Stadium issues leave Gophers in limbo

by Mark Heller

The state Legislature and taxpayers have spent parts of the last few years listening to Carl Pohlad and the Twins discuss their need for a new baseball stadium in order to keep the team in town.
So while the future of the Twins in Minnesota remains foggy, the Vikings, under new owner Red McCombs, have begun discussions with local businesses and politicians in hopes of having their own stadium built in the near future.
With both professional teams currently sharing the Metrodome, and both looking for new and different places to play, where does that leave the third and fourth tenants: Gophers football and baseball?
“There are no (Gophers football stadium) proposals I’m aware of,” men’s athletics director Mark Dienhart said. “The only remarks relative to the stadium that I’ve heard are those that (University President Mark) Yudof has made publicly, and he’s made it clear that this is not one of his priorities.”
Dienhart and McKinley Boston, vice president for Student Development and Athletics, have said that if things change with the Vikings and Twins in terms of the Metrodome and its lease, the University will deal with any problems at that time. Both Gophers teams will call the Metrodome home for at least a few years before any possible stadium could be ready.
At any rate, the Gophers football and baseball teams’ future homes seem completely dependent on the Twins’ and Vikings’ plans for the future.
If both those teams move to a different building or city, a major public and legislative decision will have to be made on what to do with the Metrodome — and Gophers baseball as a result.
Minnesota plays most of its home games at Siebert Field, outdoors on the University campus. But the baseball season starts in February, and snow doesn’t usually leave Siebert until around the beginning of April.
“It would take a subsidy of about $4 (million) to $6 million per year to keep (up the Metrodome if vacated by the Twins and Vikings),” said Bill Lester, executive director of the Metropolitan Sports Facilities Commission. “I’m not sure if the public would be willing to subsidize it for that amount.”
Lester said another possibility would be to tear down the Metrodome.

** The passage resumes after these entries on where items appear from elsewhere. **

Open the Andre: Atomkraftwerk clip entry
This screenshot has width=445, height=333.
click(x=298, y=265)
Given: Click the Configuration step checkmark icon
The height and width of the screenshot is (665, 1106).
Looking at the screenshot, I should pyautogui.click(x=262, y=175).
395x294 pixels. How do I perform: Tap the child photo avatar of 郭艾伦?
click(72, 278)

“But there are the motor sports which are very popular around here, plus concerts, high school and amateur events,” he added. “So if the Dome comes down, that precludes (those events) from being hosted in this community for six months out of the year, and I don’t think this community is ready to let that happen.”
Share the wealth
Vikings officials say a new shared facility for the Vikings and the Gophers football program would greatly benefit both teams.
“I think sharing with the Gophers is a real possibility,” Vikings General Manager Tim Connolly said. “(A new football stadium) would help the Vikings in meeting some of our revenue needs. We think it would certainly help Minnesota in terms of revenue and recruiting, and creating a real college football atmosphere as well.”

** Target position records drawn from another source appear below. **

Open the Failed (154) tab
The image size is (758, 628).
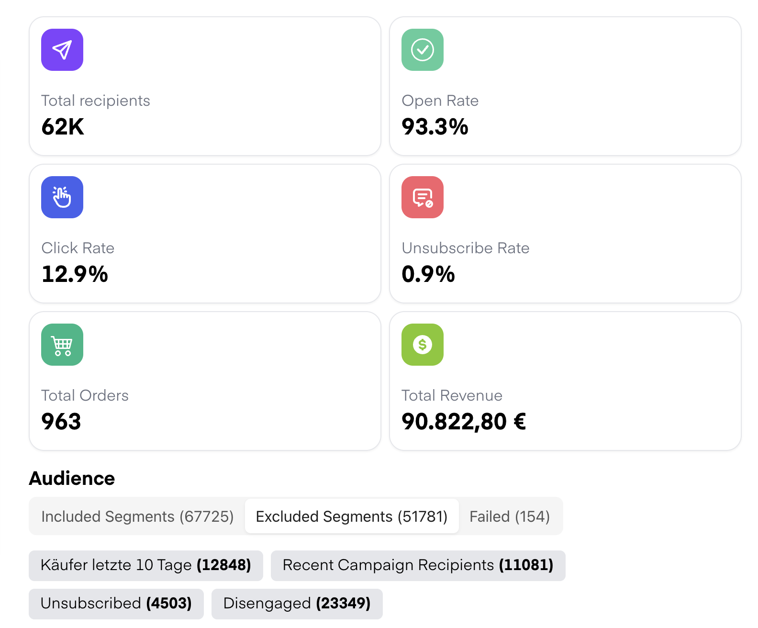pos(510,516)
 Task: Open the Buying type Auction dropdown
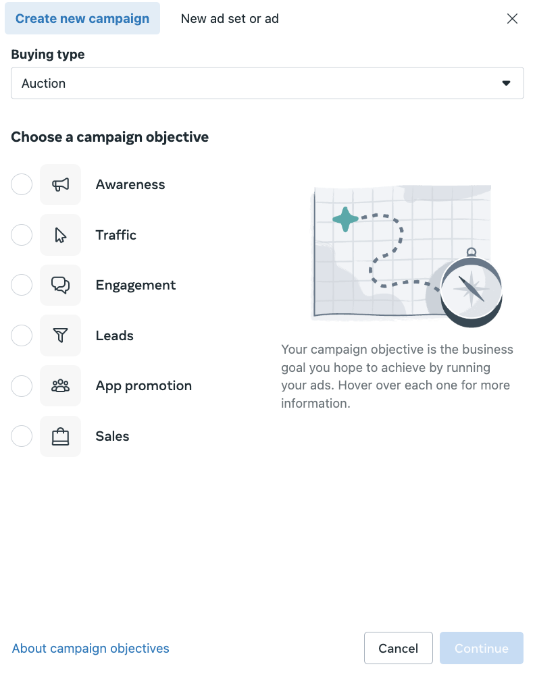click(267, 83)
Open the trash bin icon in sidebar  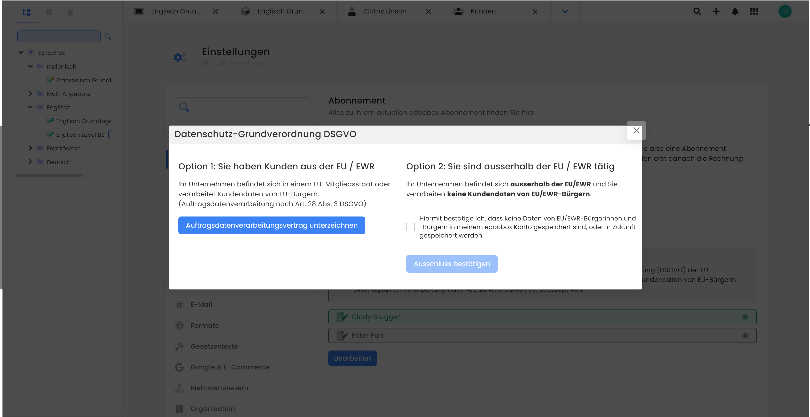(x=70, y=12)
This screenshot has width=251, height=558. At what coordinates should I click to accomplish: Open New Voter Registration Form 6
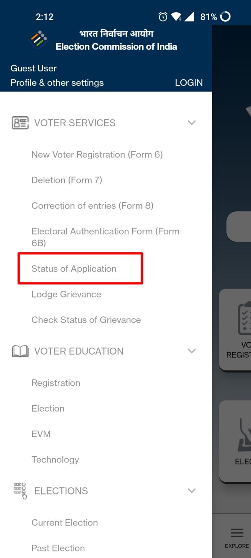(x=97, y=154)
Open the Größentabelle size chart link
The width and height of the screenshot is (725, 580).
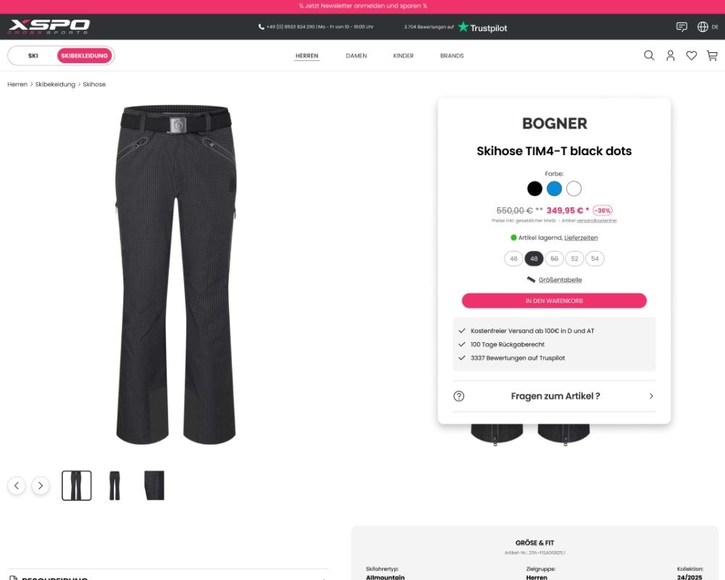click(560, 280)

Connolly said the Vikings are looking for a football-only, outdoor grass facility as a way to cure their financial shortcomings. He added that the Vikings aren’t losing money; they’re just not making enough.

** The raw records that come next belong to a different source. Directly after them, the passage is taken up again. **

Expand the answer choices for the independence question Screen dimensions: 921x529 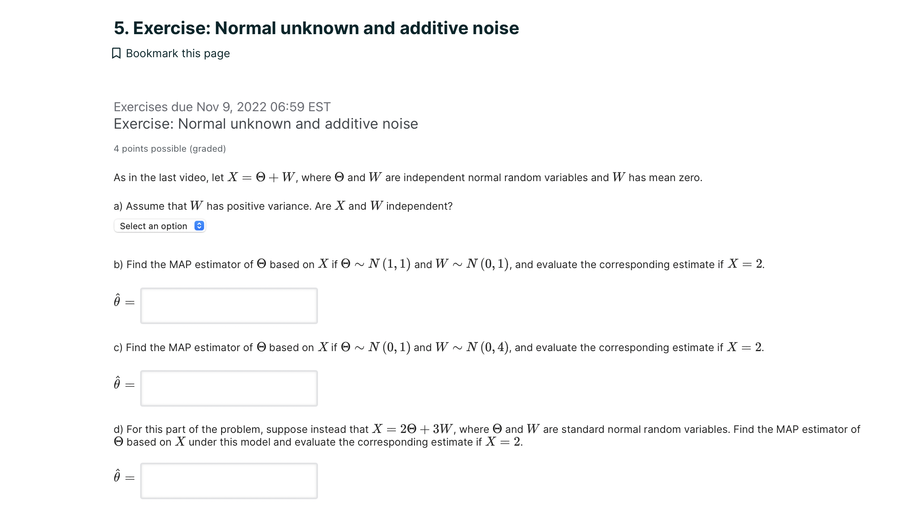159,226
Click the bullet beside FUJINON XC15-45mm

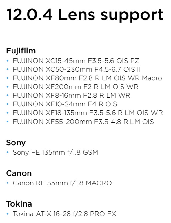pyautogui.click(x=8, y=61)
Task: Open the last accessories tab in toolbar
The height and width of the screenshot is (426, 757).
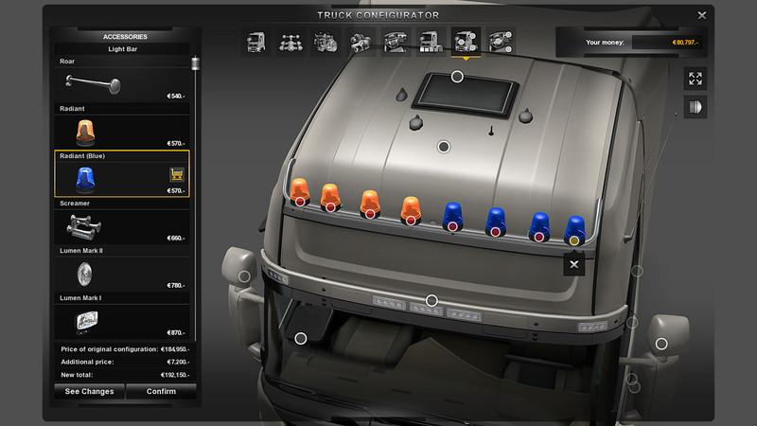Action: click(x=501, y=42)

“(The Vikings) are not doing as well as teams with new stadiums because they don’t control all of the revenue streams,” Lester said. “Some of the new stadiums — like Ericsson Stadium in North Carolina — which were privately funded, will make $40 (million) or $50 million more than here.”
But the Vikings revenue problems don’t include leaving Minnesota.
“Our lease runs through 2012 and we’ve never looked into breaking it,” Connolly said. “Our home is Minnesota. We’re trying to move, but we mean … four or five blocks or miles. We’re not going anywhere.”
The Gophers football lease runs through the end of the 2011 season, and neither Dienhart nor Boston say they have any interest in trying to break the agreement at this point.

On their own
Minnesota is the only Big Ten school not to have its own football facility, and a Gophers on-campus stadium is by far the sentimental favorite. But there are no talks or apparent interests on the part of the school or state Legislature to construct one.
“The stadium doesn’t seem to be a priority to Minnesota officials, and most of us feel the same,” said Senate Minority Leader Dick Day, D-Owatonna.
“I would tell you that there is no doubt we would use public money to build a football stadium for the University quicker than we would the Vikings,” he added.
Gophers football coach Glen Mason would agree with Day’s sentiments. “If they’re going to build a stadium using taxpayers dollars, give it to the Gophers, ’cause we’re not going anyplace.”
But the lack of land space on campus would also be a sticking point to an on-campus stadium.
“I’m not sure if there’s a big enough footprint that would accommodate it,” Lester said. “I know there’s some undeveloped area, but it’s being booked up for other uses.”
Minnesota officials have made it clear they will continue to play in the Metrodome unless a move of some kind by the Vikings, Twins or both changes the status of the Metrodome.
“We are contractually obligated to include the University’s facility needs,” Lester said. “There can be no solution that does not provide for the University’s facility needs.”